======== EXTRACT ========

Believe in nothing, no matter who says it, even if I say it, if it does not agree with your own experience and your own common sense ~ Buddha

Which is better? Learning something in fun, fast and entertaining way, or learning something hard, maybe boring, something that takes persistence and effort?

For a long time I thought that the first way was the only way to go. I was a bright, eager learner, and quickly picking up new skills became something of a hobby. I know something about just about everything.

Notice, however, that I don’t say “master.” Still I could justify it by saying, “Well, it’s not like I want to do it for a living. I just want to know what it’s all about.”

Jack-of-all trades, or polymath? On one hand, I never finished school. On the other, I can talk about just about anything. And if I can’t, I learn. I went to a gun show this weekend for the first time in my life. By the end of it, I could just about understand the language they were speaking. I understand that what looks like a sniper rifle (at least according to all the cop shows I’ve seen) is, in Canada at least, a “hunting rifle.” Really.

========

WRITTEN EXERCISE A: Print the passage of the essay on learning starting at "Which is better?" and ending at "just about everything.".
WRITTEN EXERCISE B: Translate this sentence from the essay on learning into Spanish: "I went to a gun show this weekend for the first time in my life."
WRITTEN EXERCISE C: Pick up the essay on learning right after its last sentence and keep writing it.
The rows that follow have nothing to do with the essay on learning.

======== PROVIDED RECORDS ========

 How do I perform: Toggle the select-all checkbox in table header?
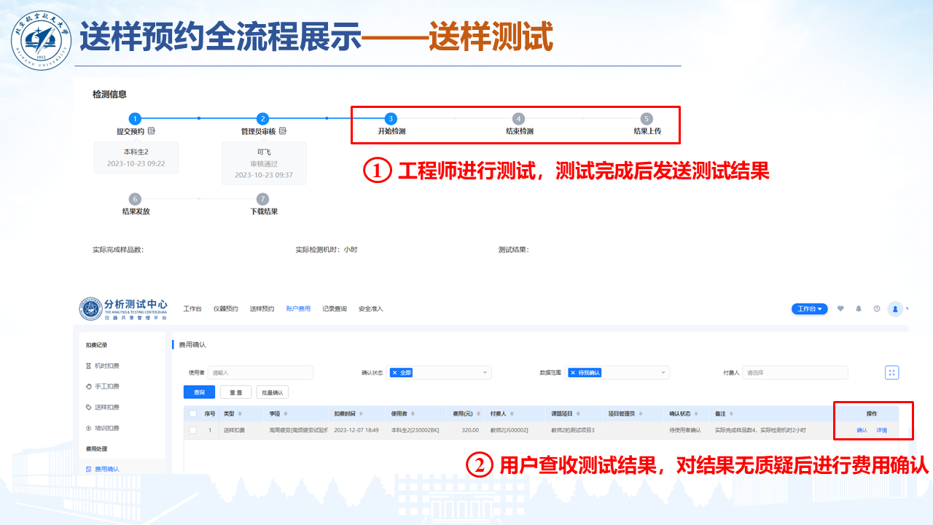(193, 413)
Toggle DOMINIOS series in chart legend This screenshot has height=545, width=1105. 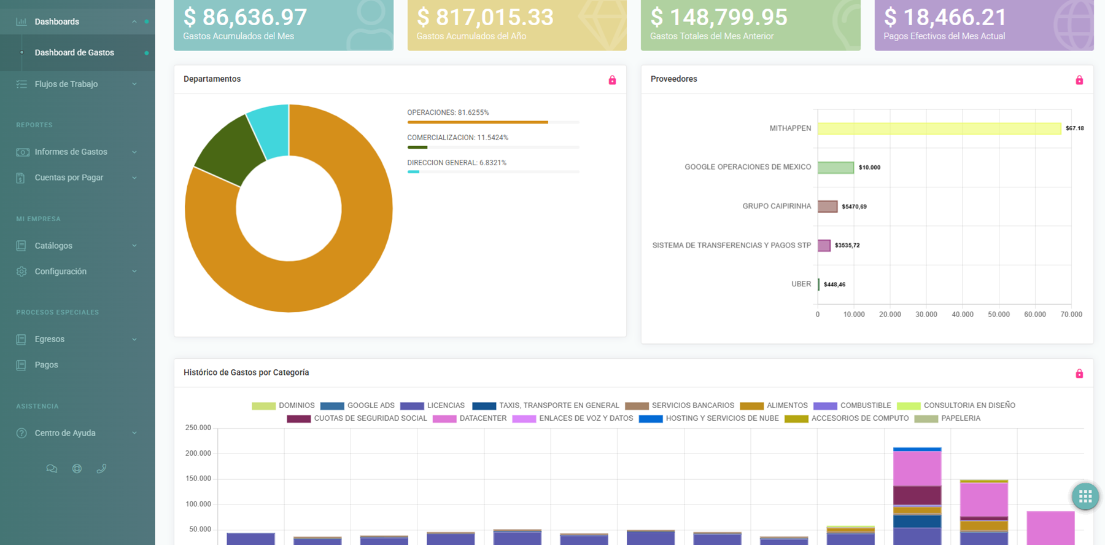tap(283, 406)
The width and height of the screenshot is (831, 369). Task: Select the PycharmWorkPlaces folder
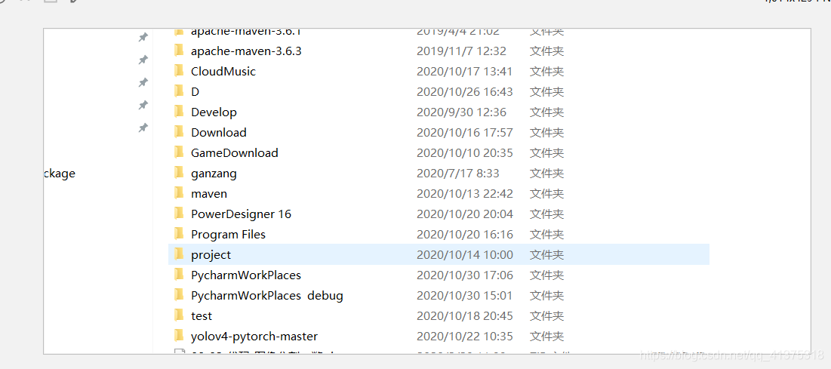pos(246,275)
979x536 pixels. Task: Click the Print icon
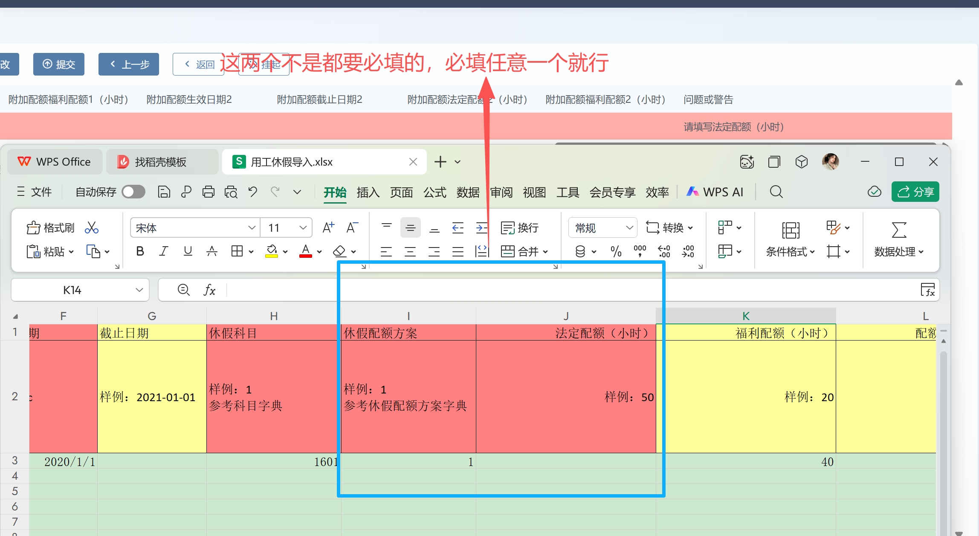(208, 192)
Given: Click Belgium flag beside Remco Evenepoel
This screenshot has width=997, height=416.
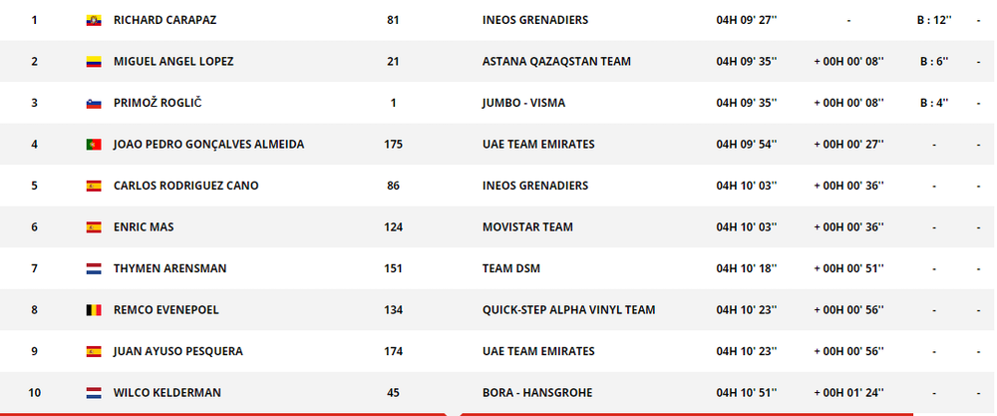Looking at the screenshot, I should coord(94,310).
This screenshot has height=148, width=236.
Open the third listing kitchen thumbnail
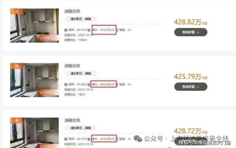pos(34,133)
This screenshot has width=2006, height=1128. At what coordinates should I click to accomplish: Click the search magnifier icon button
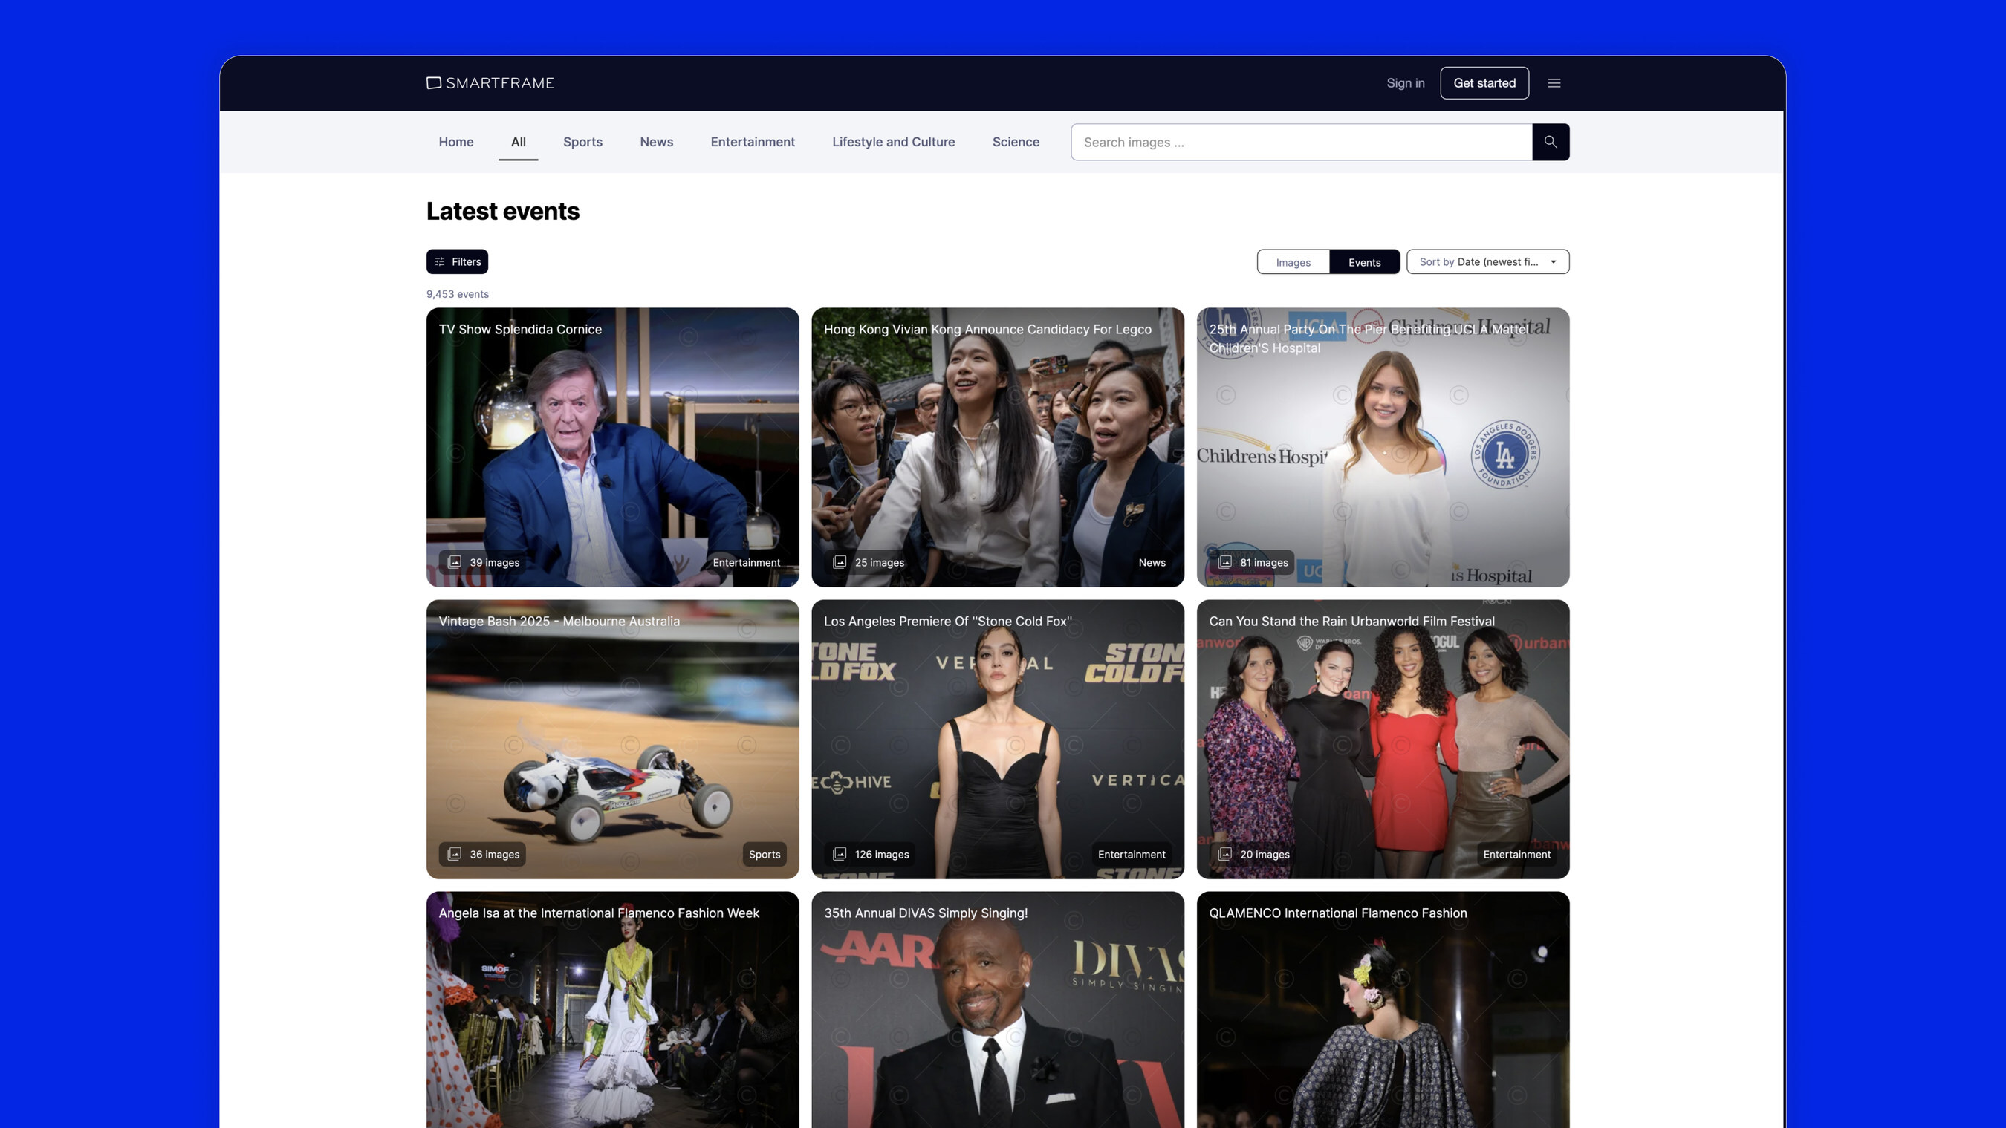[x=1550, y=142]
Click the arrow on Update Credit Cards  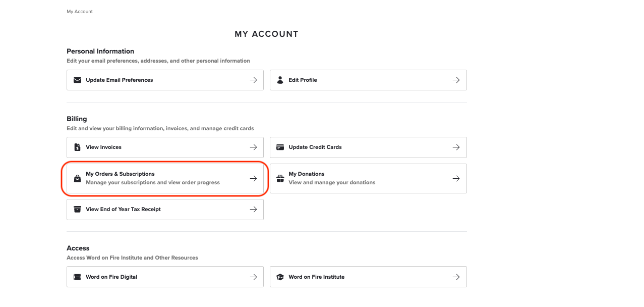[x=456, y=147]
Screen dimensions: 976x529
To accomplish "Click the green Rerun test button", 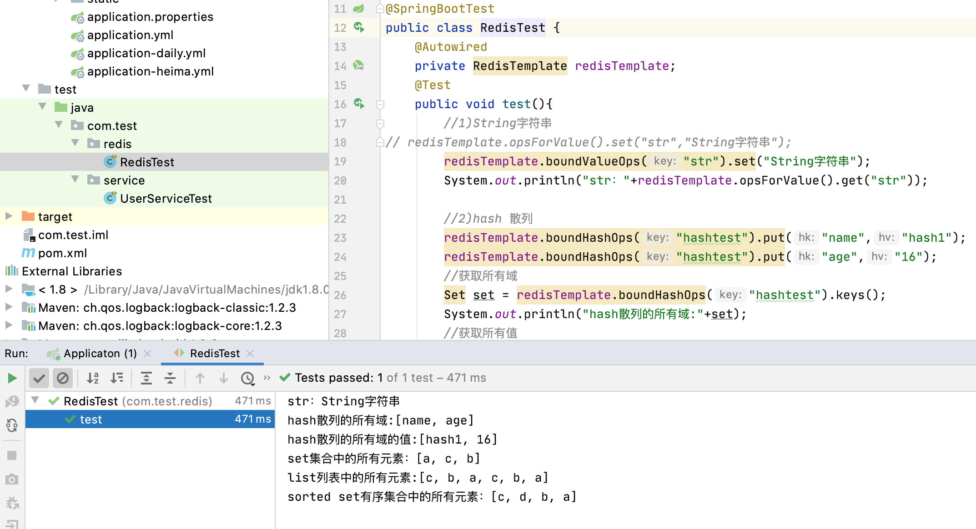I will [x=12, y=378].
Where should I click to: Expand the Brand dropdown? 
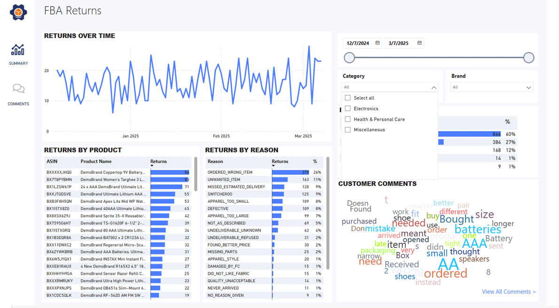coord(528,87)
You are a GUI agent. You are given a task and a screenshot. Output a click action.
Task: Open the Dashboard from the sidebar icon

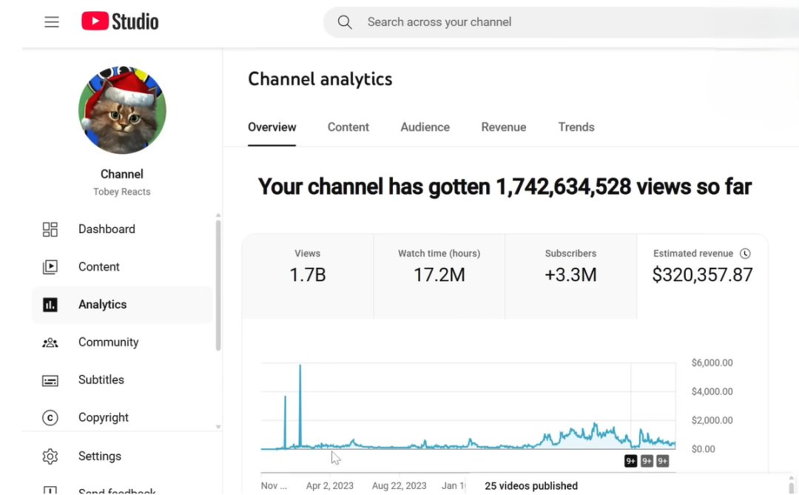[x=50, y=229]
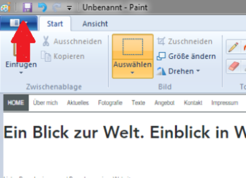Click the Kopieren copy icon

coord(46,56)
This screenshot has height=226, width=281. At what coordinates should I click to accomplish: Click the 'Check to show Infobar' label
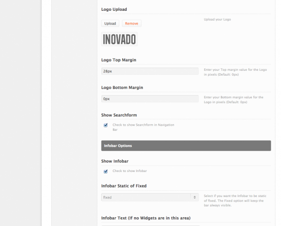pos(130,171)
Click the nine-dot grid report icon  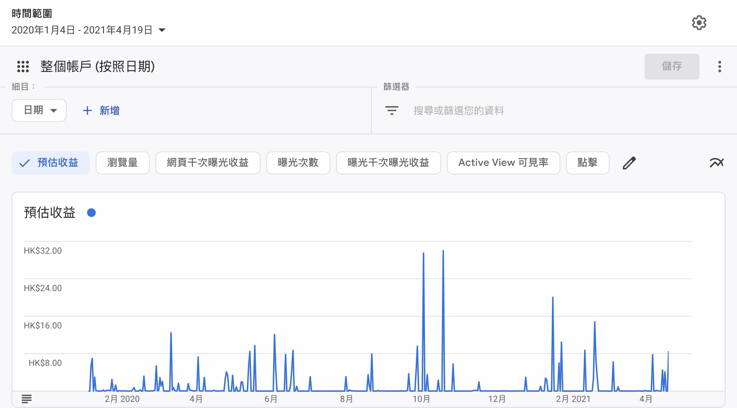click(x=23, y=67)
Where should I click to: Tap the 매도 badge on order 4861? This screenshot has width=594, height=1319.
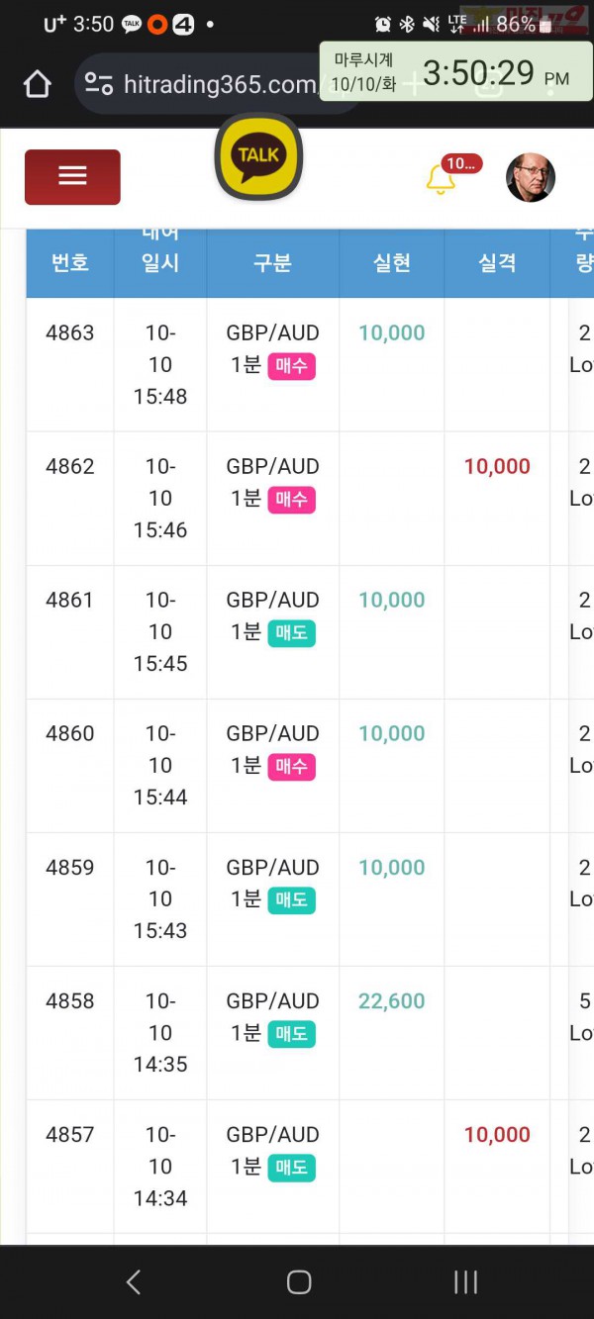pos(292,633)
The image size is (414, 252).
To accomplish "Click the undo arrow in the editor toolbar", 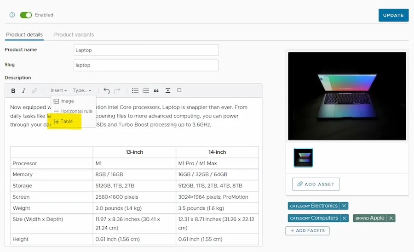I will [107, 91].
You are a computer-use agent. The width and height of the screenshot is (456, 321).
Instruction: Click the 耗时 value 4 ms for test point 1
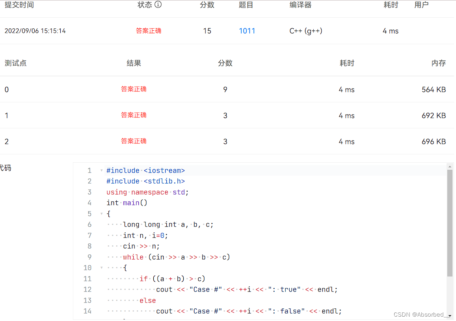click(346, 115)
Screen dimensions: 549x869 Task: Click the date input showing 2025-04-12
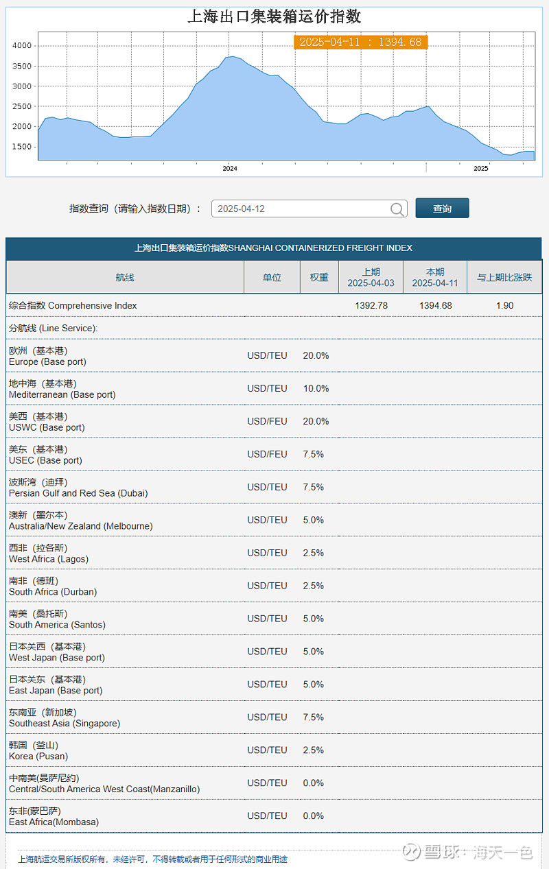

========

EXPECTED OUTPUT A:
Which is better? Learning something in fun, fast and entertaining way, or learning something hard, maybe boring, something that takes persistence and effort?

For a long time I thought that the first way was the only way to go. I was a bright, eager learner, and quickly picking up new skills became something of a hobby. I know something about just about everything.

EXPECTED OUTPUT B: Fui a una feria de armas este fin de semana por primera vez en mi vida.

EXPECTED OUTPUT C:
[On a side note: What a different philosophy there. The man in the booth next to me gazed out across the array of rifles, shotguns, handguns and assorted accessories on display and said, “Don’t you feel safe here?” Luckily, I realized he was serious before my tongue slipped its leash.]

So anyway, I would go along, picking up skills here and there, but anytime I really had to work at something, I would pretty much conclude it wasn’t right for me and move onto the next thing. Until I decided to get my trucker’s license.

There are many, many, familial jokes about my success with vehicles. In my defense, I have not had an at-fault accident since I was 16. I just have really shitty luck. And when I went to learn to drive a semi, I was recovering from mono. Guess how long my attention span was?

The driver’s test is taken in downtown Saskatoon, which, in January, is icy, rutted, and riddled with railway tracks and one-way lanes. If someone cuts you off, you fail. If someone blocks your corner, you fail. If someone runs a yellow light and forces you to stop in the middle of the train tracks—you fail. I think I took that exam seven times. My pride was on the line—I was going to become a trucker, come hell or high water.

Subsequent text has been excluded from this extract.